#### [Exercise objective]
Render the material from the line containing "The image size is (1390, 868)." through the line containing "point(645,356)" as a two-column CSV with the headers request and answer, giving one row per request. Put each text in a single quoted field with line breaks changed to spaces, and leave out the pictures.

#### [Input material]

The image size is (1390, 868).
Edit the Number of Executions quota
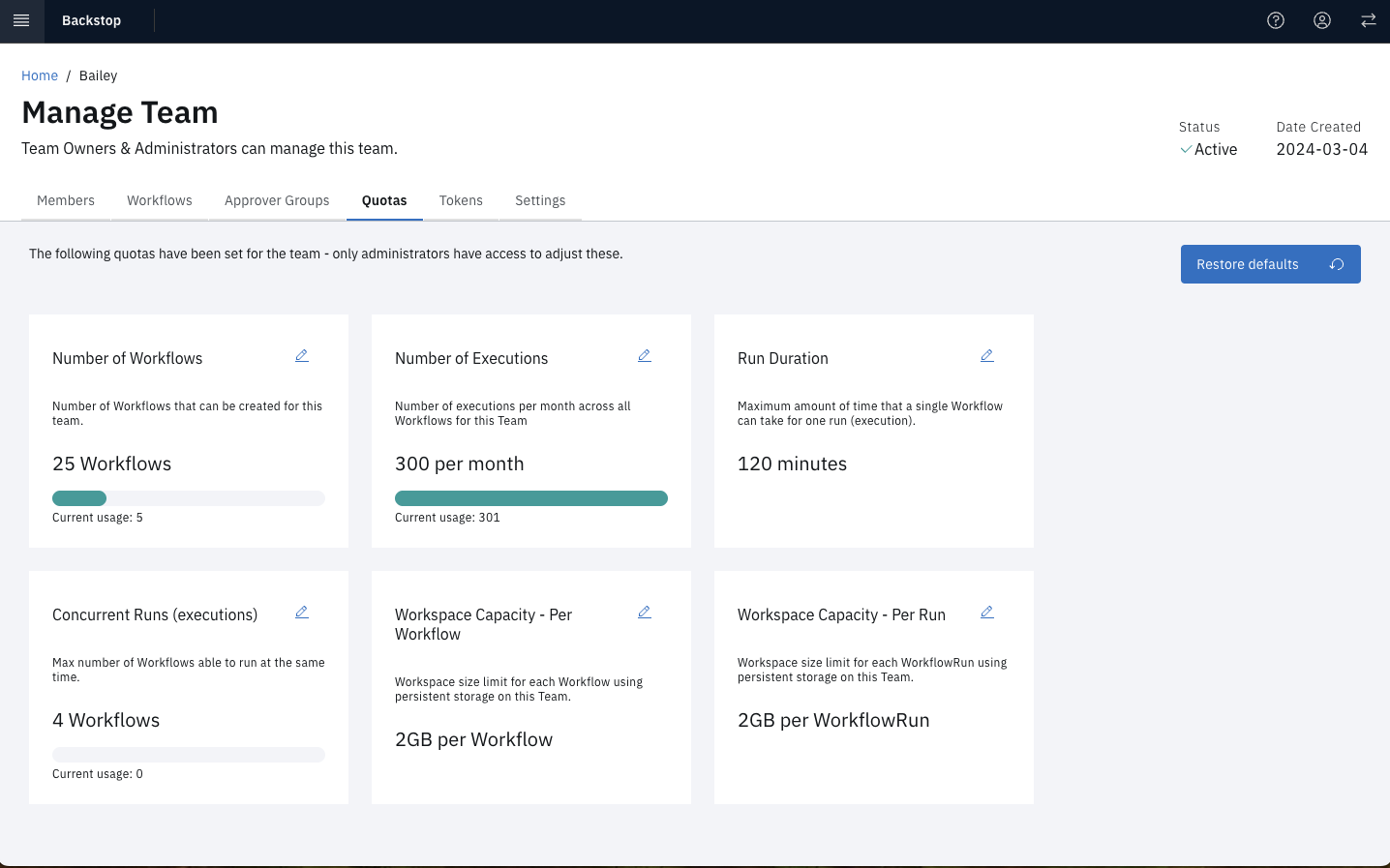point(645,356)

--

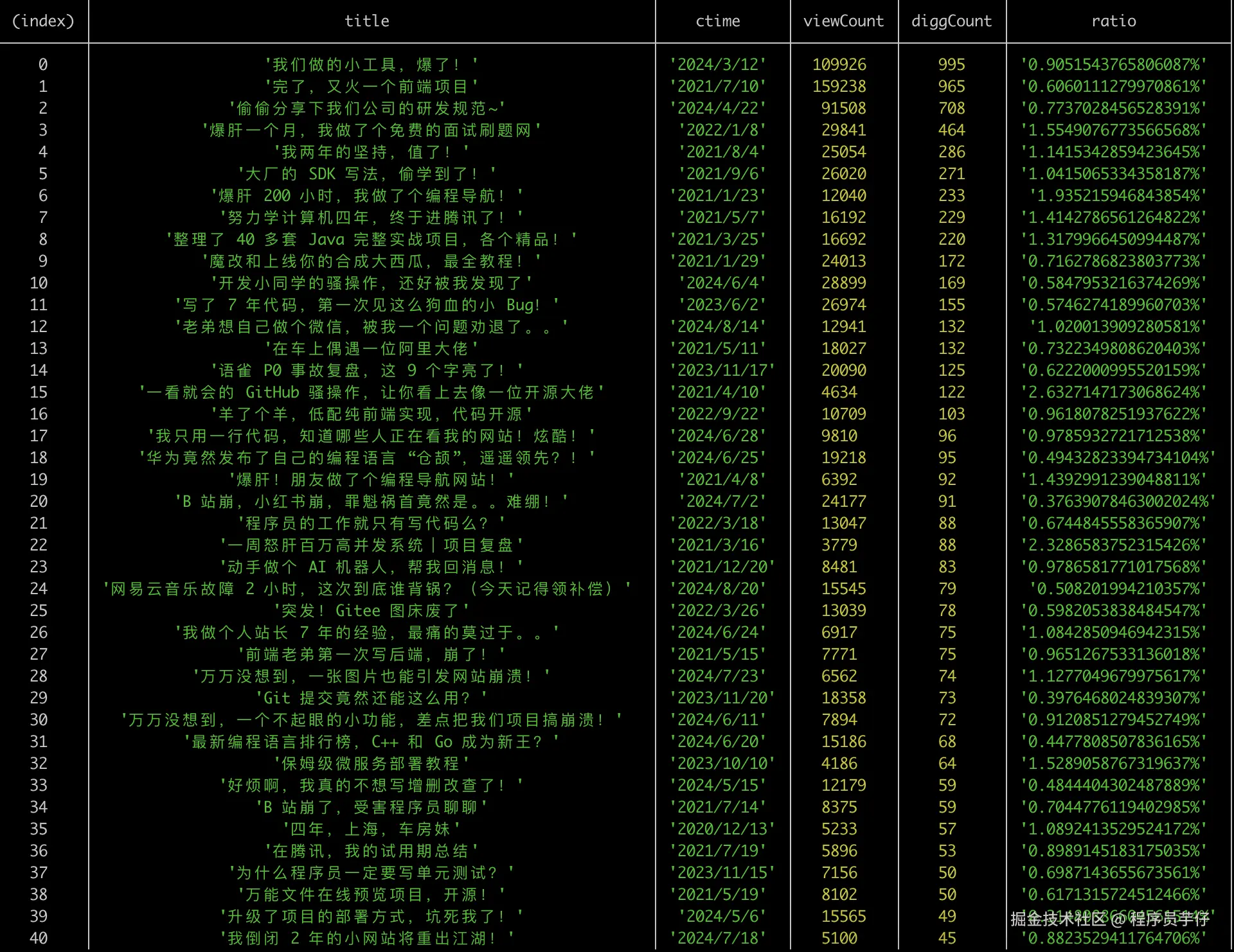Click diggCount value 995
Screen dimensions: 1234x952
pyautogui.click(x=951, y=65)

---

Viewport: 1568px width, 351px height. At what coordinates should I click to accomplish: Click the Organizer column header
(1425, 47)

#### [Correct answer]
request,answer
"The image size is (1390, 868). Edit the Number of Executions quota","point(645,356)"